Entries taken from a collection
■ ■ ■ ■ ■ ■ ■
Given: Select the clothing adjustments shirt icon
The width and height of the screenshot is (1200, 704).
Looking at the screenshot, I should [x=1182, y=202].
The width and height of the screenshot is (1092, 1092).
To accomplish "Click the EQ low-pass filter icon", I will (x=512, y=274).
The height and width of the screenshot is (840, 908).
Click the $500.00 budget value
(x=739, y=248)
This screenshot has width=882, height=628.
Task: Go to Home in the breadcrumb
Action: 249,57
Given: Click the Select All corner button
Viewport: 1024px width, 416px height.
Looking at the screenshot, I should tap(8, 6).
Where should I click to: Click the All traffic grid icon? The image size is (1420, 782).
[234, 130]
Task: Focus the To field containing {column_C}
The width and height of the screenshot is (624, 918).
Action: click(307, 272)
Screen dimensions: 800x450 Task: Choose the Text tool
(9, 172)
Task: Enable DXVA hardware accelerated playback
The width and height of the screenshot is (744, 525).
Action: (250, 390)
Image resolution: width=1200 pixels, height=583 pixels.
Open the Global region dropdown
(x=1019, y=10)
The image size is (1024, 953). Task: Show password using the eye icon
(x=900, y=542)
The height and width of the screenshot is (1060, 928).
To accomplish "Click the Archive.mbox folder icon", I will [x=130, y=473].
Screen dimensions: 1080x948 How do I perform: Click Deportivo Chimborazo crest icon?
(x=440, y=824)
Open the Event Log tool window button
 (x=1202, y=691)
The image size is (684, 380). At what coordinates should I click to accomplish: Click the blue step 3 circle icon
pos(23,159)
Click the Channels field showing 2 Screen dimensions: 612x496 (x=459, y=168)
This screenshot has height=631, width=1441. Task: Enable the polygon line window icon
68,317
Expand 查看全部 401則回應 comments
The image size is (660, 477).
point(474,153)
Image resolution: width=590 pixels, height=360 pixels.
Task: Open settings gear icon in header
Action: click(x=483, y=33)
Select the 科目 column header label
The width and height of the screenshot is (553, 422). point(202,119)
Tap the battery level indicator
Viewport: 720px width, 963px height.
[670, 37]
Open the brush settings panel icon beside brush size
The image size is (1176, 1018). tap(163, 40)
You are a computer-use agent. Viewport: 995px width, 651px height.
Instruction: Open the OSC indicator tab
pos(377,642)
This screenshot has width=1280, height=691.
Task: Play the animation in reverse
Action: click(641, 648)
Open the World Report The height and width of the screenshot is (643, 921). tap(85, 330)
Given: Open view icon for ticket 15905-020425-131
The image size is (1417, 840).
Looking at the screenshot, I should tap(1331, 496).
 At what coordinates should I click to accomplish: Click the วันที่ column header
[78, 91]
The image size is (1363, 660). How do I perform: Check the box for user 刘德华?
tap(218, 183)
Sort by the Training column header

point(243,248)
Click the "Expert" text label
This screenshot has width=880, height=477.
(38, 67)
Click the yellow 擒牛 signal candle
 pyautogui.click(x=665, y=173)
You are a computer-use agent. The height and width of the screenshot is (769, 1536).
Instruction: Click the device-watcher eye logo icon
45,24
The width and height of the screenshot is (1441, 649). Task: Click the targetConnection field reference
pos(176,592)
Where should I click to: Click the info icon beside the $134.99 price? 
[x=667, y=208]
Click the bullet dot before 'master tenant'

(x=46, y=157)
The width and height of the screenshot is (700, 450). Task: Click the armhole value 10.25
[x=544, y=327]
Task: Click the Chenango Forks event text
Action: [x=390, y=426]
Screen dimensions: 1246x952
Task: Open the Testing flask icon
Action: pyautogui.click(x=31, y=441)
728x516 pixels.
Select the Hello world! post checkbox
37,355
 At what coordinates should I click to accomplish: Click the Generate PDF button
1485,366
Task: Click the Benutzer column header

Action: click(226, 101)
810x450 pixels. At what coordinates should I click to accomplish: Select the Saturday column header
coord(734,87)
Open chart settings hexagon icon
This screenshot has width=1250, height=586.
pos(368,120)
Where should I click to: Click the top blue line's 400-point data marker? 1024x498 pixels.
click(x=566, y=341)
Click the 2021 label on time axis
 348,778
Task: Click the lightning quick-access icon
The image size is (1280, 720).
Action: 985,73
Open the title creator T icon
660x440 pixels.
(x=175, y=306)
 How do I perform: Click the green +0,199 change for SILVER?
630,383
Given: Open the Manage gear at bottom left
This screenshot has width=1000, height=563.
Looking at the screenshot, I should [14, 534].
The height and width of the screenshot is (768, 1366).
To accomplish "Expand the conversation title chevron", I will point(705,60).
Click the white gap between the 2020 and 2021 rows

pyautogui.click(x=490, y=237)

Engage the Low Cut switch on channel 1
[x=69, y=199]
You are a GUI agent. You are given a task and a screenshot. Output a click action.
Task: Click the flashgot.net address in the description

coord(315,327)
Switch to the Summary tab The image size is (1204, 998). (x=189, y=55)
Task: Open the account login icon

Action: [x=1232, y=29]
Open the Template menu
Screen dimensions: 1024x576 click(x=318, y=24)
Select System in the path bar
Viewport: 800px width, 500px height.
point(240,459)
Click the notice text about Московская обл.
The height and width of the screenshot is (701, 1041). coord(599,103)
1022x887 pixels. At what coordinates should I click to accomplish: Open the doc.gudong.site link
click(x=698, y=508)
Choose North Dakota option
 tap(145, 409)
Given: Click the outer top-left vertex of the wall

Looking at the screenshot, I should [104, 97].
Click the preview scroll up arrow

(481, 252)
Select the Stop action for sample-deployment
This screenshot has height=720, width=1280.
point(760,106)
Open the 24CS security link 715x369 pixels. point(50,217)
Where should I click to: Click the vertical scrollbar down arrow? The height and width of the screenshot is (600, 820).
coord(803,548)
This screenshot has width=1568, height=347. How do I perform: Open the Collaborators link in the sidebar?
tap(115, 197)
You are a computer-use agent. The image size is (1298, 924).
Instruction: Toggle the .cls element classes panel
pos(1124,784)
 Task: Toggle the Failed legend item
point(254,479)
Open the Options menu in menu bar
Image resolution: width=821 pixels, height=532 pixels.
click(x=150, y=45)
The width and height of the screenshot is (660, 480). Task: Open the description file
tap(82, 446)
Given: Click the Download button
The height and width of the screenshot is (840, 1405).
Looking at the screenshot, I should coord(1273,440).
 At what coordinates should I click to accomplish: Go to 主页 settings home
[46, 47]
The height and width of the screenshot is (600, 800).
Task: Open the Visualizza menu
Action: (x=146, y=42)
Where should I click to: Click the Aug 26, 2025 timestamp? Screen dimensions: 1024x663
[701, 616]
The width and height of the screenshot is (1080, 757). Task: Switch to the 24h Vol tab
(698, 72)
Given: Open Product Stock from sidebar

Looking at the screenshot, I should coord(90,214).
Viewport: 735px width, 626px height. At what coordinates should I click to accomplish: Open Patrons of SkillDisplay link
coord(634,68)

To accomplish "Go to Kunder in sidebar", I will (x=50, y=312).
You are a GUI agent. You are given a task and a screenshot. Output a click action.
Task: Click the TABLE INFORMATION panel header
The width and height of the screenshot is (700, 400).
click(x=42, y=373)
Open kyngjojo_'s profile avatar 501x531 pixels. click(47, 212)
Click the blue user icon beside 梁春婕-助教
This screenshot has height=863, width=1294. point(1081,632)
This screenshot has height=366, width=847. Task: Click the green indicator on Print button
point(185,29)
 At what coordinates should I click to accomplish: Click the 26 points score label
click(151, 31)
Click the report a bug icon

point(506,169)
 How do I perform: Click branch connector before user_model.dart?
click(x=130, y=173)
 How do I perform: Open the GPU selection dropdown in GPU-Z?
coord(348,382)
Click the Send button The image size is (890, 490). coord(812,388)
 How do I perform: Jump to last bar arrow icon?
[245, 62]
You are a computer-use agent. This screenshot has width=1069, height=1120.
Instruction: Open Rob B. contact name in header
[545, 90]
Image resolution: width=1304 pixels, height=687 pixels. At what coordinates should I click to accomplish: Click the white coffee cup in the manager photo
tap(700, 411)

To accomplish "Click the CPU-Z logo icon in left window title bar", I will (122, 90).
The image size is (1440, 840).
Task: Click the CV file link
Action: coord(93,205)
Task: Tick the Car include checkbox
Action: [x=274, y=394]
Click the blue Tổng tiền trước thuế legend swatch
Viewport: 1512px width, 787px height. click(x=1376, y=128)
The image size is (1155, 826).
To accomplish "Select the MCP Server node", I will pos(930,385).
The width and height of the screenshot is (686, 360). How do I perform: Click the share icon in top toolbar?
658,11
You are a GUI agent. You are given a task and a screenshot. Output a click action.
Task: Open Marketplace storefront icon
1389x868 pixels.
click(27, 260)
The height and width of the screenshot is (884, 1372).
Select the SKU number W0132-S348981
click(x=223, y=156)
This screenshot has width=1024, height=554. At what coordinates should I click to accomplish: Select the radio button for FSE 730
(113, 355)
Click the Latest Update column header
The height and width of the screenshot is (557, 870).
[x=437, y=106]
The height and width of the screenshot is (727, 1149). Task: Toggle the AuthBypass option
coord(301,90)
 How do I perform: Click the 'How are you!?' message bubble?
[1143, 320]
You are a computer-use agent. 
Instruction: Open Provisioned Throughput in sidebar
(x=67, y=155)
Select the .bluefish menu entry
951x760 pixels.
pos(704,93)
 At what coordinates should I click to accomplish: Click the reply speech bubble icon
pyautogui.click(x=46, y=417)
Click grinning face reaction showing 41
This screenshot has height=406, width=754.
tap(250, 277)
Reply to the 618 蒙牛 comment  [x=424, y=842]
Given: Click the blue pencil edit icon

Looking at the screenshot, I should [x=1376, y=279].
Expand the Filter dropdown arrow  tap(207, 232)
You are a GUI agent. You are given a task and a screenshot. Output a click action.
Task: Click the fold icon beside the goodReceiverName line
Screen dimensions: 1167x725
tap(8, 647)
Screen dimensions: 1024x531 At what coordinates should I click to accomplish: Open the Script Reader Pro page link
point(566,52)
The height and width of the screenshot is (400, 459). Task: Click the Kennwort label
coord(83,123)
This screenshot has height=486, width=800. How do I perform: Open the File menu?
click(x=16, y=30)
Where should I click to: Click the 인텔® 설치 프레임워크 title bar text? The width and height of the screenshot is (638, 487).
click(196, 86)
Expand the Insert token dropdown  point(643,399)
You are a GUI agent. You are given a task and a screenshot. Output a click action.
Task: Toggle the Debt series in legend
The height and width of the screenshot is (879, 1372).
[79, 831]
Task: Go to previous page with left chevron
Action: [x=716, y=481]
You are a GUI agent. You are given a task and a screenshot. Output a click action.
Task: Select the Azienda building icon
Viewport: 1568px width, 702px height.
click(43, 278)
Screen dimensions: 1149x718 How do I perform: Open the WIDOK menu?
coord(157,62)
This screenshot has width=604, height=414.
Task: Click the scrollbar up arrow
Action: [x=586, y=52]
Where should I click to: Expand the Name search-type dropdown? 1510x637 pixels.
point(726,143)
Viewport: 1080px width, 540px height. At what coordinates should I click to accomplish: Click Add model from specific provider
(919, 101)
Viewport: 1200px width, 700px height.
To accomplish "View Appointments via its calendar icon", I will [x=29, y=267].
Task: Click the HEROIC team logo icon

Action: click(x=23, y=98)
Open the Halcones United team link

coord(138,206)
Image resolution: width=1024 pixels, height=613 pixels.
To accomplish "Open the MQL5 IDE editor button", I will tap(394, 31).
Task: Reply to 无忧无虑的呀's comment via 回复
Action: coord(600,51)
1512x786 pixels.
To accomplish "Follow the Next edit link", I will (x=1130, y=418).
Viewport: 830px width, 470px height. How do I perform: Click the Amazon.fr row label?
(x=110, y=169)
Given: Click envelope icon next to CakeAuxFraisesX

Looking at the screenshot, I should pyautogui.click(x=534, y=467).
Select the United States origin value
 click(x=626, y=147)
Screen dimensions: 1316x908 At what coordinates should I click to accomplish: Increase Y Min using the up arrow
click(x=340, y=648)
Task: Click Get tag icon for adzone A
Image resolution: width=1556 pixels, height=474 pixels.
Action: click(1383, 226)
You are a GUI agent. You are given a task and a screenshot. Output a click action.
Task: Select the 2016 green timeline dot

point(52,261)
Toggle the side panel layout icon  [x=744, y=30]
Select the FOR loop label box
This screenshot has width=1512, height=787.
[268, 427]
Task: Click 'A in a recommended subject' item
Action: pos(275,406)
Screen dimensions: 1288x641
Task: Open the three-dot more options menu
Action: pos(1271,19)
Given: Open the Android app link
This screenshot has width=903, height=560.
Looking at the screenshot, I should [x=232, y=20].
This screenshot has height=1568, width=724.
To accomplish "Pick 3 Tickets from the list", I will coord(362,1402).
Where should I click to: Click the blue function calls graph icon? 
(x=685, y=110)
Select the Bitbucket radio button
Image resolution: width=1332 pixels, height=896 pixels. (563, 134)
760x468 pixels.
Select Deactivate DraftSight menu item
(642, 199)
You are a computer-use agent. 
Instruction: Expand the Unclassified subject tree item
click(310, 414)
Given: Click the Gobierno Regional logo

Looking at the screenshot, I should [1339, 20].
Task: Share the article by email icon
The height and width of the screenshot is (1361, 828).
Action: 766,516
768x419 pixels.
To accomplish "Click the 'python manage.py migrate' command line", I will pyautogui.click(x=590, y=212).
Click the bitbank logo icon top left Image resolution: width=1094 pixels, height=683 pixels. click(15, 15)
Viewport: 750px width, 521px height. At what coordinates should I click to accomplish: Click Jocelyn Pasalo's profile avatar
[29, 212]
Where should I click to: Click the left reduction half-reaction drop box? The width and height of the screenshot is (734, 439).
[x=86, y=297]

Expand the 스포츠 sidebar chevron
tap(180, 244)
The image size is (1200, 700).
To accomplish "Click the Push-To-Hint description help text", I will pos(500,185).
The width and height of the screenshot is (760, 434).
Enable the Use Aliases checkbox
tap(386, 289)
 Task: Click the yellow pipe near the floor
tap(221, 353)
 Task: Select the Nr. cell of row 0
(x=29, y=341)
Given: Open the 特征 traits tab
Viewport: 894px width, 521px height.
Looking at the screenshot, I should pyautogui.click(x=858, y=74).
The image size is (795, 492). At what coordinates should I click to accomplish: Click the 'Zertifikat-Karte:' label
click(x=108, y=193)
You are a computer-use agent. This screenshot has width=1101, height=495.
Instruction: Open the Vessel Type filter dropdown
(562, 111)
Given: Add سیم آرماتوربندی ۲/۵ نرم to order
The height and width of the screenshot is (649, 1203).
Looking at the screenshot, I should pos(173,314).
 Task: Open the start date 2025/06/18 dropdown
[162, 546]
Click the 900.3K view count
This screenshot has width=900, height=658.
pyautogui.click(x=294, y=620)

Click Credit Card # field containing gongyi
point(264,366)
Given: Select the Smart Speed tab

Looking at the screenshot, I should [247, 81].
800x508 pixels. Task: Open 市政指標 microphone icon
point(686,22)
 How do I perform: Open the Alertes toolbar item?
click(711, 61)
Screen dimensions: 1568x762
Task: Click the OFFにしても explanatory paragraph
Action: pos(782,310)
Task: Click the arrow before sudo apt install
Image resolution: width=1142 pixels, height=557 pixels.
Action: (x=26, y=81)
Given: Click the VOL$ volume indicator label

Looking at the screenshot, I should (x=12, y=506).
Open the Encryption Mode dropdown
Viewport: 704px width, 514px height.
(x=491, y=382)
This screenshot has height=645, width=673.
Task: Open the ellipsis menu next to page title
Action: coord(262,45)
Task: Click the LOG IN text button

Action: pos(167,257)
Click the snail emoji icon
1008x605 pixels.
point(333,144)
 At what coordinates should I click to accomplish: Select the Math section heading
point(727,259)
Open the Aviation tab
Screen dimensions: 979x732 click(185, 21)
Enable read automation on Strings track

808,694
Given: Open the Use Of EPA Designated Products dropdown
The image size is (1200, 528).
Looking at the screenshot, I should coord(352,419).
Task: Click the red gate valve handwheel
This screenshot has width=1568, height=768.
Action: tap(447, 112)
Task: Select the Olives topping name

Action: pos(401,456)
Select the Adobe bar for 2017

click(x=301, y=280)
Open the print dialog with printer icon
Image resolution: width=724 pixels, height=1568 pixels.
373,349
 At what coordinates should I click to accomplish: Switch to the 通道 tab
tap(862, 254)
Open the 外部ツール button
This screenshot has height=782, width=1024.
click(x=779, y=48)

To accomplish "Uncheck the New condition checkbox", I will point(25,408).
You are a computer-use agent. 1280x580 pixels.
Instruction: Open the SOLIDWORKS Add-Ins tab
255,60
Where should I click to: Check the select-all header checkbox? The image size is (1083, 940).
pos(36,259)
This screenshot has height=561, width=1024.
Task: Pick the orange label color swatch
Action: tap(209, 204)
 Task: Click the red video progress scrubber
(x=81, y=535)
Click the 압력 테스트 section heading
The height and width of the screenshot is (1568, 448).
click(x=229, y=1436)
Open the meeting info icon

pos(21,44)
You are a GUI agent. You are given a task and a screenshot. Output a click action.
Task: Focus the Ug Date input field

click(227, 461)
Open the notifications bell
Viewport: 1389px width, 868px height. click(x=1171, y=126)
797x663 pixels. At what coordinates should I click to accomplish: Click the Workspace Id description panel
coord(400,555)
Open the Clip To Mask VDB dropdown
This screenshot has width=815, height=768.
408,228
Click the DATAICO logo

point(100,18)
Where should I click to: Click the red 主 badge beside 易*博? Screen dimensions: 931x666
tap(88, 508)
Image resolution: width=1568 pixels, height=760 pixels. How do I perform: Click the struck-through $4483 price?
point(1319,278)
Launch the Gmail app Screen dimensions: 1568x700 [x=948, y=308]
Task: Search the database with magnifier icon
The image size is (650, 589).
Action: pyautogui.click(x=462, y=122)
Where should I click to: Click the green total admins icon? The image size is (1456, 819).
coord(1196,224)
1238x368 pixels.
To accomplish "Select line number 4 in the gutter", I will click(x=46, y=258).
■ ■ ■ ■ ■ ■ ■
■ Prompt: Look through the entries above for the word "showing". Copy every line where it shows up.

■ Task result:
Click the Channels field showing 2 Screen dimensions: 612x496 (x=459, y=168)
Click grinning face reaction showing 41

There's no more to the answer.